▶ _About this exercise_
Which lines of the entries below run from the one holding "The width and height of the screenshot is (627, 557)." to the one holding "Screen dimensions: 1297x741", inclusive? Set down exactly those lines and no others.

▶ _Records provided_
————

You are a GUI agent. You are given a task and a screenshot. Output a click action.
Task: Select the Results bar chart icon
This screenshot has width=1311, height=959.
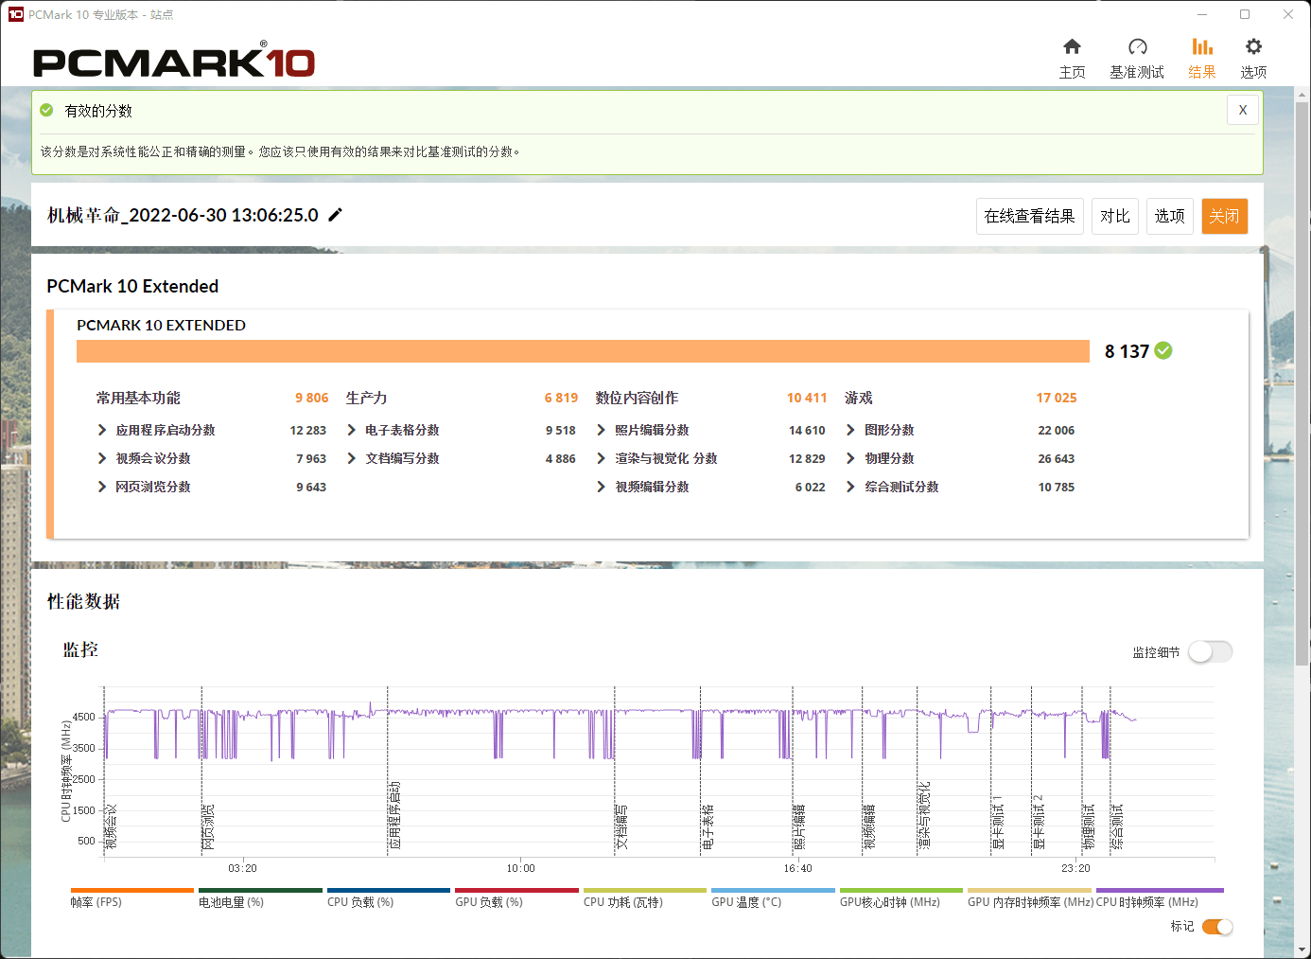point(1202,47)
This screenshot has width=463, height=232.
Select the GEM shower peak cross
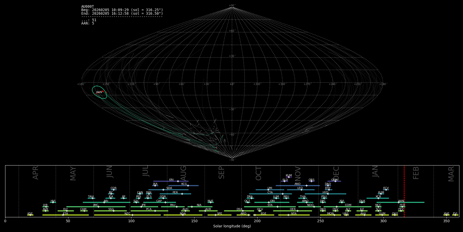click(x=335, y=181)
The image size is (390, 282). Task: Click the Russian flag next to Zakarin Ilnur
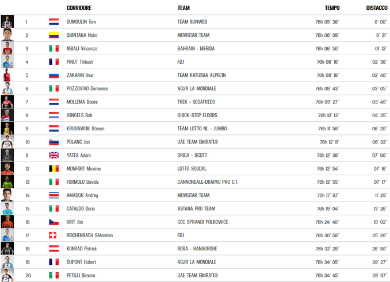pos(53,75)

————

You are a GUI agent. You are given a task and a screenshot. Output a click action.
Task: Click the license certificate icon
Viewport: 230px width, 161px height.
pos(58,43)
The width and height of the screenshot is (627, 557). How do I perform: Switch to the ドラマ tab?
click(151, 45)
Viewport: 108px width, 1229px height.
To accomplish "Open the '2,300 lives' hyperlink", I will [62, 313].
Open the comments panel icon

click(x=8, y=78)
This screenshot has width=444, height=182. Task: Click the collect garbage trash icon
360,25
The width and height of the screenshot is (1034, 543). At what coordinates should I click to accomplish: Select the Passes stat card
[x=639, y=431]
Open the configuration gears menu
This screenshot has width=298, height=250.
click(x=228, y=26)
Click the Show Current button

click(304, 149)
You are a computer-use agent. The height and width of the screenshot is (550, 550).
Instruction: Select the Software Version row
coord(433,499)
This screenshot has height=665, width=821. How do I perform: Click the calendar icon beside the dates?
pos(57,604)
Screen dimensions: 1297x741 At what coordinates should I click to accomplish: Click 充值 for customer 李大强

————

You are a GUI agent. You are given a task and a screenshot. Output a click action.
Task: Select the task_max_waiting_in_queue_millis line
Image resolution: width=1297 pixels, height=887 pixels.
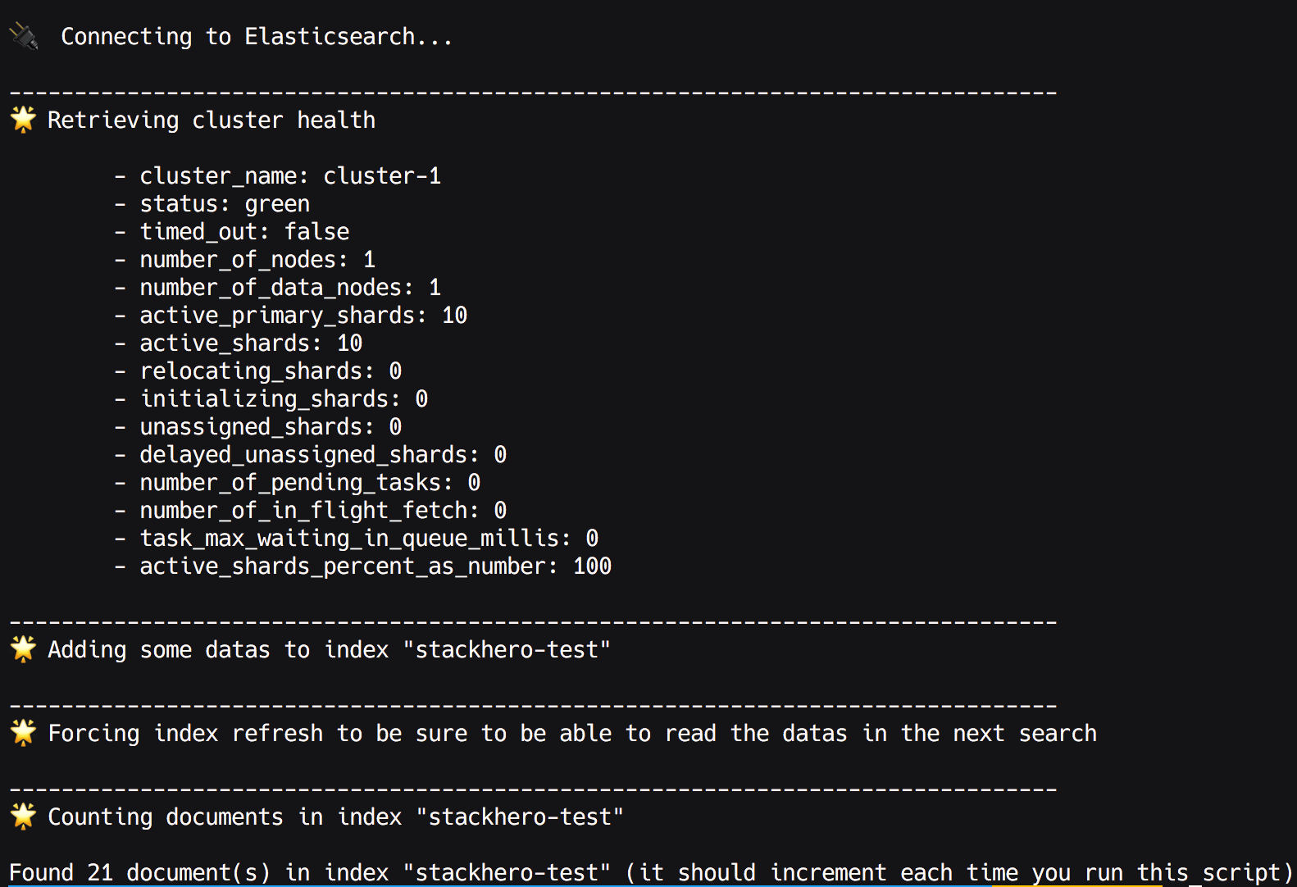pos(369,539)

————

▶ _Output for this task_
The width and height of the screenshot is (627, 557). How do I perform: Switch to the ドラマ tab?
click(151, 45)
Viewport: 108px width, 1229px height.
To accomplish "Open the '2,300 lives' hyperlink", I will [62, 313].
Open the comments panel icon

click(x=8, y=78)
This screenshot has width=444, height=182. Task: Click the collect garbage trash icon
360,25
The width and height of the screenshot is (1034, 543). At what coordinates should I click to accomplish: Select the Passes stat card
[x=639, y=431]
Open the configuration gears menu
This screenshot has width=298, height=250.
click(x=228, y=26)
Click the Show Current button

click(304, 149)
You are a computer-use agent. The height and width of the screenshot is (550, 550).
Instruction: Select the Software Version row
coord(433,499)
This screenshot has height=665, width=821. How do I perform: Click the calendar icon beside the dates?
pos(57,604)
Screen dimensions: 1297x741 At what coordinates should I click to accomplish: Click 充值 for customer 李大强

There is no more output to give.